Reproduce the records verbatim, starting at the very first line and stopping after the line that contains "Select the 上周".
## START Input rows
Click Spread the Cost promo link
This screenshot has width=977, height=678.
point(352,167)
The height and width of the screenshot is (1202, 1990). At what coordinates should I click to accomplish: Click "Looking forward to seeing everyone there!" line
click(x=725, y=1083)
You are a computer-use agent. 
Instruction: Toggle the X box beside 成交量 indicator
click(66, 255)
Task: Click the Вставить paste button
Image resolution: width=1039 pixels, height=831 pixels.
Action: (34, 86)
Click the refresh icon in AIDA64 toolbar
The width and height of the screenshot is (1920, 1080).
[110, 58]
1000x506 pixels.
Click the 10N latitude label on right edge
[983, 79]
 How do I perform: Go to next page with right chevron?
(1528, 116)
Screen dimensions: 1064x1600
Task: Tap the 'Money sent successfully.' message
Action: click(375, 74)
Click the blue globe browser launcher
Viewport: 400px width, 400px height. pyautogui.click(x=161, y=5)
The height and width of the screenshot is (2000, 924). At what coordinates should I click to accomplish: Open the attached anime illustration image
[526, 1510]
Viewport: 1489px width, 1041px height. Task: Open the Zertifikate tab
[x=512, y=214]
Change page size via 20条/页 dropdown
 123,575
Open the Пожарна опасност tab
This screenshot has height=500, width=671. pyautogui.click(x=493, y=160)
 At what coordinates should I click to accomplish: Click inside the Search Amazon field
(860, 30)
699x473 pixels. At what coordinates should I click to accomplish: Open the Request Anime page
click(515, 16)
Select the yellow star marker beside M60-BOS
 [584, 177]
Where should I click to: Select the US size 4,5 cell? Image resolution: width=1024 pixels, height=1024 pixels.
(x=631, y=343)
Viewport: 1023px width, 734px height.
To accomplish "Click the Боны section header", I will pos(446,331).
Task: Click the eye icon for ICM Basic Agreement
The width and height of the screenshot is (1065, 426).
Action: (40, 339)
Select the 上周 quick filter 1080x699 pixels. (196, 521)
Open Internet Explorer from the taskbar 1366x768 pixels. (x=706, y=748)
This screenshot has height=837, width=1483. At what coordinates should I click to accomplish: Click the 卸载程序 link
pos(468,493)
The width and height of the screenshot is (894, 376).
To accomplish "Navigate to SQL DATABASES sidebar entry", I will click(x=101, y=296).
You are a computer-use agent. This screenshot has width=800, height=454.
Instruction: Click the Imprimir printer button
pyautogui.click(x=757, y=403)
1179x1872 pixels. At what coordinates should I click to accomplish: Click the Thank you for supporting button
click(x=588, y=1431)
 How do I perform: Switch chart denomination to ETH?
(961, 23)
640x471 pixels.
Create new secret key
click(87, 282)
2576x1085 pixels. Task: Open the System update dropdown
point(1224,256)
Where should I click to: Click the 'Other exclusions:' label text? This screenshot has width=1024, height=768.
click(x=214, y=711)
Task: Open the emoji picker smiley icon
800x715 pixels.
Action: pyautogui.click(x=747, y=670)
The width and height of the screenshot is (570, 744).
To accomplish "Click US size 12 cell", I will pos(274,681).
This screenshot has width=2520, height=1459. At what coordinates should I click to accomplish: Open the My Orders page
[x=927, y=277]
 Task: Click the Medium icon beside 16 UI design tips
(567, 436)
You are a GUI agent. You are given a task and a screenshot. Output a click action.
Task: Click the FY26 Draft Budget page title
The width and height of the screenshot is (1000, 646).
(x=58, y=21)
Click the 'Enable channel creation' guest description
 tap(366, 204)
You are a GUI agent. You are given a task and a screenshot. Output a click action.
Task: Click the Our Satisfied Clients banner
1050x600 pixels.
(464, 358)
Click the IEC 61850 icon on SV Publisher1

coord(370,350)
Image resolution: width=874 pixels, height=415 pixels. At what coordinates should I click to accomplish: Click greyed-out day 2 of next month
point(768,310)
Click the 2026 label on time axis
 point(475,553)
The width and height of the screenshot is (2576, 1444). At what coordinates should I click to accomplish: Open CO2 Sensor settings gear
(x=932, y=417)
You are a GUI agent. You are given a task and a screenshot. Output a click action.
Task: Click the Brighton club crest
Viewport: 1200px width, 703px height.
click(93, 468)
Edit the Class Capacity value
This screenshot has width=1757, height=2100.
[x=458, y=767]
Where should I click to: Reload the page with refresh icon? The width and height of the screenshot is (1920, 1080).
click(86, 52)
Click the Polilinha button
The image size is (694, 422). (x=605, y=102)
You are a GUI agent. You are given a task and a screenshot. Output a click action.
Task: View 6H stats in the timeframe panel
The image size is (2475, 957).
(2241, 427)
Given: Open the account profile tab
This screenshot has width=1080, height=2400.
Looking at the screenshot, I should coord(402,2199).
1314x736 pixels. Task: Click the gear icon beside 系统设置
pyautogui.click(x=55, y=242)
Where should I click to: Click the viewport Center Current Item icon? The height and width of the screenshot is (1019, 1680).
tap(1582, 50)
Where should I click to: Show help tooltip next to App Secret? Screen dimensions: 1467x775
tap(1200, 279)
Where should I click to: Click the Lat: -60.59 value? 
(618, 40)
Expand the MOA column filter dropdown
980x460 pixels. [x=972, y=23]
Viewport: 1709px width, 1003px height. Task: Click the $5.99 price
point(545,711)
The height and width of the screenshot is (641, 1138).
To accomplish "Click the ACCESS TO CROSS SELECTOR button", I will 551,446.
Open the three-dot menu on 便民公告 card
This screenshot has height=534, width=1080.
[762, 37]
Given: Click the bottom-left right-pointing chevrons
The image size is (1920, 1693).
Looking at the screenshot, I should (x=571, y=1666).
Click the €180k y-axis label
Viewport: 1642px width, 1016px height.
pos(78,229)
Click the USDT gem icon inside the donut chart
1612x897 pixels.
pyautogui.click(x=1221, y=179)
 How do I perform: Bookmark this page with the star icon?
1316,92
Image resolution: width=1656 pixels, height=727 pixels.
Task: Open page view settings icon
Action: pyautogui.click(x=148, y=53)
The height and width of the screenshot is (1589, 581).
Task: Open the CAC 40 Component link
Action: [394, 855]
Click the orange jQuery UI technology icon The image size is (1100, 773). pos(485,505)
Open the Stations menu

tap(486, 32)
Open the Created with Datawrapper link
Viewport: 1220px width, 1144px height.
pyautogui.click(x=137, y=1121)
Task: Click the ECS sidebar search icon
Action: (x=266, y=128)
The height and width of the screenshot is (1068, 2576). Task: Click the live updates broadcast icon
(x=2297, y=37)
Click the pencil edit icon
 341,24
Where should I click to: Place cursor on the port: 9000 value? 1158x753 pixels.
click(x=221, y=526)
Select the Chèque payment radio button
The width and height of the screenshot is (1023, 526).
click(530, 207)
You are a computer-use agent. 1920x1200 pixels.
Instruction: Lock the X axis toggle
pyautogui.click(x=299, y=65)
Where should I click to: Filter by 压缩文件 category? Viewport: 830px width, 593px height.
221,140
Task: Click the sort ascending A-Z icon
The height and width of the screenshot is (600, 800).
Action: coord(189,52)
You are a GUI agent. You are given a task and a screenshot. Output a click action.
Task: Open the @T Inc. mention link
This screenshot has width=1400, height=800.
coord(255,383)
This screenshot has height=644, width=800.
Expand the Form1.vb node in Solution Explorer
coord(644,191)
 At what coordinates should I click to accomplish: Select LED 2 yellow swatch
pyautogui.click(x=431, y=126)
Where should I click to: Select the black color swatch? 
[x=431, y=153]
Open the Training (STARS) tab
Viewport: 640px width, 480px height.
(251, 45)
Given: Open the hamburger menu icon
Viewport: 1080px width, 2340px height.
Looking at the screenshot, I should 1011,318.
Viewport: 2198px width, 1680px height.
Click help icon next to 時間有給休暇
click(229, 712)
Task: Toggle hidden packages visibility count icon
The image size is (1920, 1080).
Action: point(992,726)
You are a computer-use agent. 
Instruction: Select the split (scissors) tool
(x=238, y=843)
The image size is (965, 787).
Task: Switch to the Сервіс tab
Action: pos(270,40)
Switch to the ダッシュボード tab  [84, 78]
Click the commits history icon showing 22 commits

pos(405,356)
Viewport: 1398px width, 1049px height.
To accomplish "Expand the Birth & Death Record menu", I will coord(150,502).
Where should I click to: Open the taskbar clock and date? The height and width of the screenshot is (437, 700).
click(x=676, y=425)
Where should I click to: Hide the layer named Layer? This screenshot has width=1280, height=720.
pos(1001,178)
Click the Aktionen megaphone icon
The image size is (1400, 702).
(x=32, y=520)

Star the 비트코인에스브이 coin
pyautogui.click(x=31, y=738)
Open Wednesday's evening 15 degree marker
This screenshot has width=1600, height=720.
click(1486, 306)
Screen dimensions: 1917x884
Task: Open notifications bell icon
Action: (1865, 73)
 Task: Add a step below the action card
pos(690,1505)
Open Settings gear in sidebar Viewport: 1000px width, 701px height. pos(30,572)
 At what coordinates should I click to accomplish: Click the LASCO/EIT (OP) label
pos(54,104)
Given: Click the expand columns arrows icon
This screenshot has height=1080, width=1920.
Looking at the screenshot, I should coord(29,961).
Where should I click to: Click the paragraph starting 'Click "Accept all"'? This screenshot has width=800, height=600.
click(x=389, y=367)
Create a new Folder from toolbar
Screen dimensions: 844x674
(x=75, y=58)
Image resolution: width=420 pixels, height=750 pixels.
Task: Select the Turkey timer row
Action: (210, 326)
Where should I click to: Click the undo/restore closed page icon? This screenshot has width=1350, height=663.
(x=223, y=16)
## END Input rows
▶ [Solution to the exercise]:
Click Spread the Cost promo link
This screenshot has width=977, height=678.
point(352,167)
The height and width of the screenshot is (1202, 1990). At what coordinates should I click to accomplish: Click "Looking forward to seeing everyone there!" line
click(x=725, y=1083)
You are a computer-use agent. 
Instruction: Toggle the X box beside 成交量 indicator
click(66, 255)
Task: Click the Вставить paste button
Image resolution: width=1039 pixels, height=831 pixels.
Action: (34, 86)
Click the refresh icon in AIDA64 toolbar
The width and height of the screenshot is (1920, 1080).
[110, 58]
1000x506 pixels.
Click the 10N latitude label on right edge
[983, 79]
 How do I perform: Go to next page with right chevron?
(1528, 116)
Screen dimensions: 1064x1600
Task: Tap the 'Money sent successfully.' message
Action: click(375, 74)
Click the blue globe browser launcher
Viewport: 400px width, 400px height. pyautogui.click(x=161, y=5)
The height and width of the screenshot is (2000, 924). At what coordinates should I click to accomplish: Open the attached anime illustration image
[526, 1510]
Viewport: 1489px width, 1041px height. Task: Open the Zertifikate tab
[x=512, y=214]
Change page size via 20条/页 dropdown
 123,575
Open the Пожарна опасност tab
This screenshot has height=500, width=671. pyautogui.click(x=493, y=160)
 At what coordinates should I click to accomplish: Click inside the Search Amazon field
(860, 30)
699x473 pixels. At what coordinates should I click to accomplish: Open the Request Anime page
click(515, 16)
Select the yellow star marker beside M60-BOS
 [584, 177]
Where should I click to: Select the US size 4,5 cell? Image resolution: width=1024 pixels, height=1024 pixels.
(x=631, y=343)
Viewport: 1023px width, 734px height.
To accomplish "Click the Боны section header", I will pos(446,331).
Task: Click the eye icon for ICM Basic Agreement
The width and height of the screenshot is (1065, 426).
Action: (40, 339)
Select the 上周 quick filter 1080x699 pixels. (196, 521)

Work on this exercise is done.